What this exercise asks:
A. List every short name that the Geokinetics response letter formally defines by placing it in quotation marks within parentheses.
B. Write a continuation of the Geokinetics response letter, beginning after its final sentence.

Text extract:
***

RE:          Geokinetics Inc.
Form 10-K for the fiscal year ended December 31, 2007
Filed March 12, 2008
File No. 1-33460

Definitive Proxy Statement on Schedule 14A
Filed April 29, 2008
File No. 1-33460


Dear Ms. Parker:

This letter is in response to your letter to Geokinetics Inc., a Delaware corporation (“Geokinetics” or the “Company”), dated September 25, 2008 (“SEC Comment Letter”), in connection with your review of the Company’s Form 10-K for the fiscal year ended December 31, 2007 (“2007 Form 10-K”) and Definitive Proxy Statement on Schedule 14A filed on April 29, 2008 (“2007 Proxy”).

For the reasons set forth below, the Company does not believe that an amendment to the 2007 Form 10-K should be required due to materiality, but is agreeable to providing additional disclosure in future filings that expand upon the disclosures set forth in the 2007 Form 10-K.  Prior to submitting these responses, the Company discussed this conclusion with the Staff.  In addition, as described below, the Company agrees to provide additional information in future proxy statements in response to the Commission’s comments.

The Company’s specific response to each item in the SEC Comment Letter is set forth below:


Form 10-K for the Fiscal Year Ended December 31, 2007
Item 1. Business, page 3

Customers, page 8

 
1.
You state in Note 15 to the financial statements that, for the year ended December 31, 2007, one individual customer represented 12% of total revenue.  Please disclose this information in this section and provide the name of the customer.  Please tell us whether you have any written
contracts with this customer and provide us with an analysis as to whether any such contracts should be filed as an exhibit.

 
 
 

 

 
 

Company Response:

Petroleo Brasileiro S.A. – Petrobras (“Petrobras”), the Company’s largest customer during the fiscal year ended December 31, 2007, is identified under the heading “Customers” on Page 8 of the 2007 Form 10-K.  The Commission points out that the disclosure regarding the percentage of the Company’s 2007 revenues from this customer is only made in note 15 to the financial statements.  The Company wishes to point out that information about its top 10 customers, including international customers, is disclosed on Pages 13, 15 and 23 of the Form 10-K.  

The Company will comply with this comment in all future filings by making additional disclosure in appropriate places to the following effect:
 
The Company’s largest customer in 2007, Petroleo Brasileiro S.A. – Petrobras (“Petrobras”), accounted for 12% of total revenue from both data acquisition and processing services.  The contract entered into with Petrobras includes a master services agreement that is ordinarily entered into for the provision of data acquisition and processing services and a supplemental agreement which provides the specific details for a particular job. 

As indicated above, the Company has a written contract with Petrobras.  The Company does not believe it is required to file the contract with Petrobras because the contract is the type that ordinarily accompanies the business the Company is engaged in and was made in the ordinary course of the Company’s business, as contemplated by Instruction 10 of Rule 601 of Regulation S-K.  The Company does not believe that its business is substantially dependent on the contract with Petrobras. The Company further notes that none of the other exceptions set forth in paragraphs (A) through (D) of Instruction 10(ii) is applicable to the contract with Petrobras.

Additionally, the Company has a large, diversified customer base.  While the loss of one customer or one particular contract may have a short-term negative impact, the Company does not believe that any of its customers or contracts, including that with Petrobras, is material, especially in light of the customer’s ability to cancel the contracts as disclosed in the Risk Factors.

***

Available data:
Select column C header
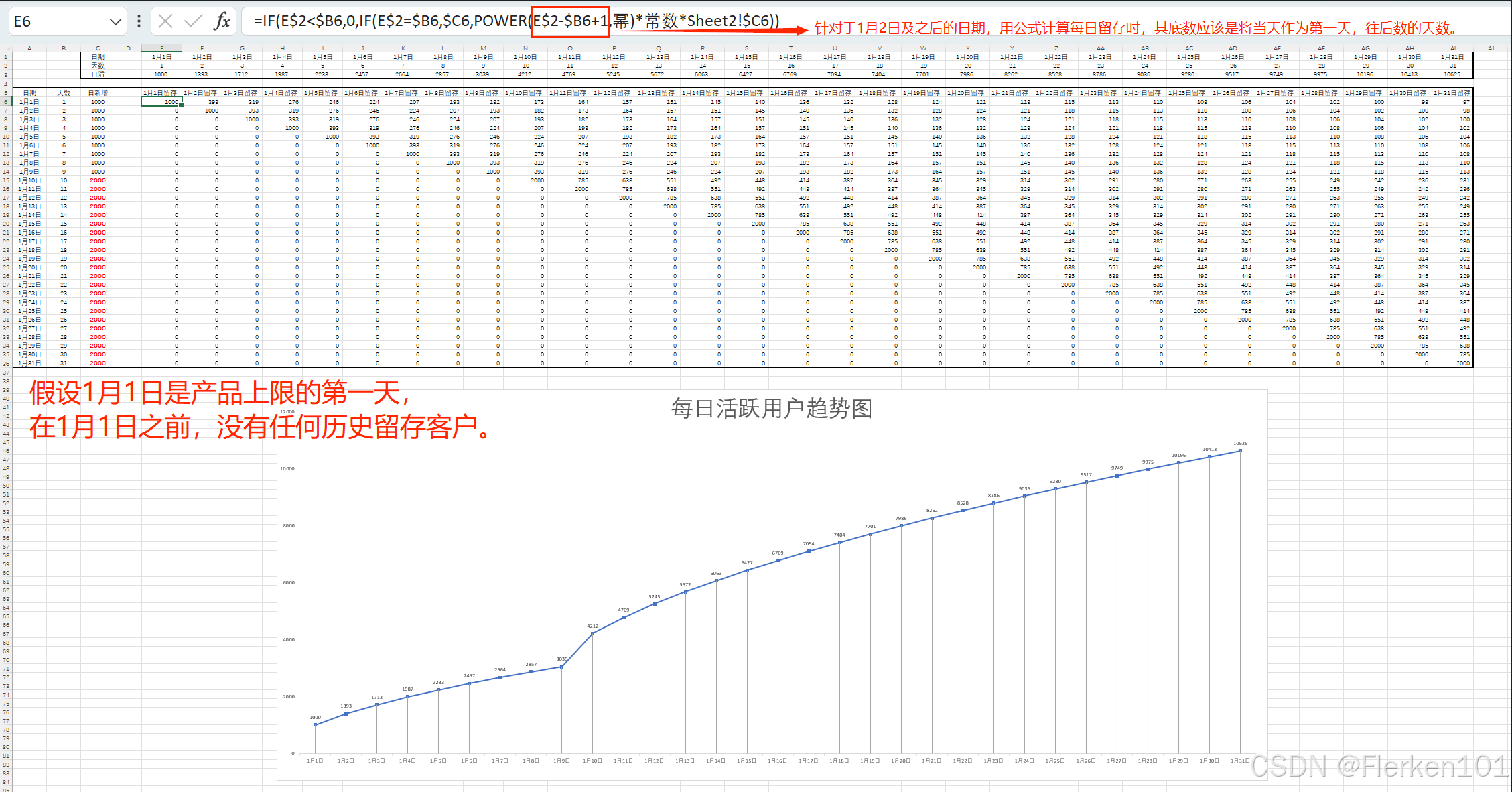 click(x=98, y=48)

***

Task answers:
A. "Geokinetics", "Company", "SEC Comment Letter", "2007 Form 10-K", "2007 Proxy", "Petrobras"

B.
For the foregoing reasons, the Company does not believe that it is required to file the contract with Petrobras.


Item 1A. Risk Factors, page 12

A majority of the Company’s voting stock is controlled by a small number of stockholders…page 16

 
2.
Please disclose in this risk factor that Messrs. Webster and Ziegler are also members of your Board of Directors.  In addition, please disclose that, in accordance with the terms and provisions of the Securities Purchase Agreement dated September 8, 2006 with the purchasers of the Company’s Series B preferred stock, Avista received the right to appoint one director to the Company’s board of directors, which director is Mr. Cabes, Jr.

Company Response:

The information requested by the Commission is included in the 2007 Proxy, which is incorporated by reference on the cover page of the 2007 Form 10-K and on Pages 42-43 of the 2007 Form 10-K.

The Company agrees to comply with the SEC Staff’s comments in all future filings.


Page 2

 

An example of suggested additional disclosure in future filings:

 
Messrs. Webster and Ziegler are also members of the Company’s Board of Directors.  Additionally, in accordance with the terms and provisions of the Securities Purchase Agreement, dated as of September 8, 2006, by and among the purchasers of the Company’s Series B preferred stock and the Company, Avista received the right to appoint one director to the Company’s board of directors.  Accordingly, Robert L. Cabes, Jr. was appointed to the Company’s Board of Directors on November 2, 2006.


Item 7.  Management’s Discussion and Analysis of Financial Condition and Results of Operation, page 23.

 
3.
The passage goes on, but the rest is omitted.